What game were you watching?

West Ham - David Cameron's a fan. Or maybe not.

West Ham – David Cameron’s a fan. Or maybe not.

I was watching West Brom v Liverpool this weekend and so, I presume, was Brendan Rodgers. He was certainly present on the touchline but the game he witnessed seemed to be a bit different to the one that was beamed into my living room.

Rodgers described Liverpool’s performance as “outstanding,” a claim that I would describe as outlandish. There was one genuinely outstanding moment when Ibe burst past several opponents and cracked a shot against the bar but otherwise Liverpool lacked the creativity to break down the massed ranks of Albion’s defence.

Liverpool enjoyed plenty of possession (a whopping 74% apparently) but did little with it. Coutinho found himself dropping deeper and deeper in a bid to try and influence the game and West Brom were delighted to watch his gradual retreat away from their penalty area.

Gerrard was composed but not commanding while alongside him Henderson was demonstrating that a £100k/week footballer is not necessarily an outstanding footballer. To be fair, Henderson is much improved since his arrival at Anfield but he has a long way still to go before he starts bossing games consistently in the way that Gerrard did in his prime.

In the post-match interview Henderson said: “we’ve just got to keep playing like that until the end of the season.” That should please Hull ahead of tonight’s game.

Louis Van Gaal meanwhile only had to watch his side warm-up to pass judgment on their performance in the 3-0 defeat to Everton. “I had already the feeling and my colleagues Ryan Giggs and Albert Stuivenberg had the feeling because the warm up was not so good as usual.”
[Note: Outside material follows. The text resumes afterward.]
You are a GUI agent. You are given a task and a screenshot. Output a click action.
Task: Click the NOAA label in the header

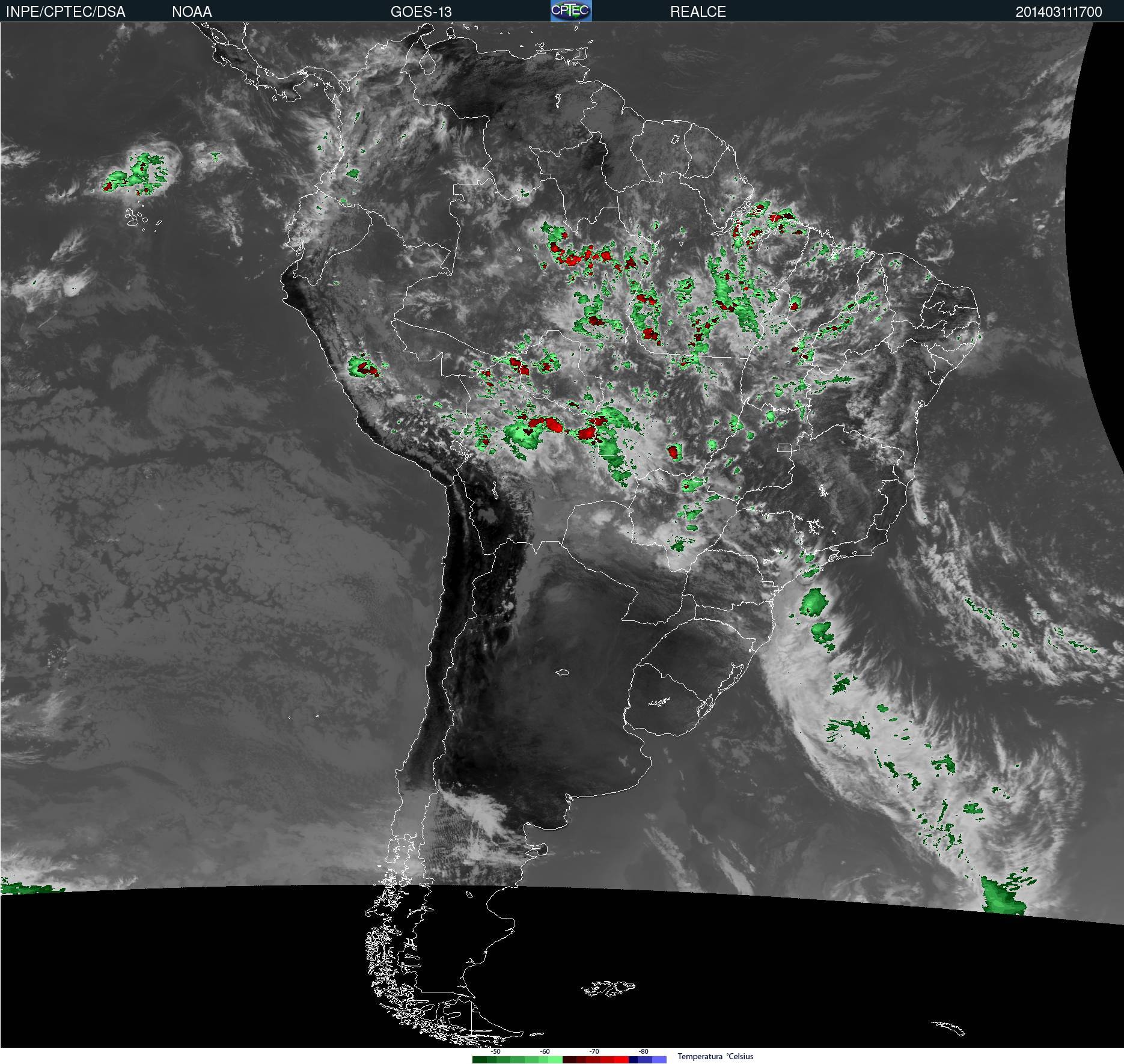(x=192, y=11)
I wonder if Van Gaal watched the warm-up or just relied on reports from his assistants. It’s unusual for a manager to watch the warm-up and even more unusual for them to conduct it. They probably should though, at least every so often, just to keep the players on their toes.

Warm-ups have become more sophisticated over the years. I remember the days when they consisted of little more than a few leisurely stretches and then lining up to batter the ball at the goalkeeper (usually with about four or five people shooting at once). Now there’s generally much greater intensity and some small sided games to simulate what players are about to encounter.

I suspect that Van Gaal will at least have warmed his players’ ears up at half-time with some strong words on their performance.

Arsenal fans found themselves watching and chanting “boring, boring Chelsea” at the weekend as their side were held to a 0-0 draw by Mourinho’s champions-elect. The Chelsea manager’s response was classic: “Boring is 10 years without a title.” 1-0 to the Mourinho I think Arsenal fans.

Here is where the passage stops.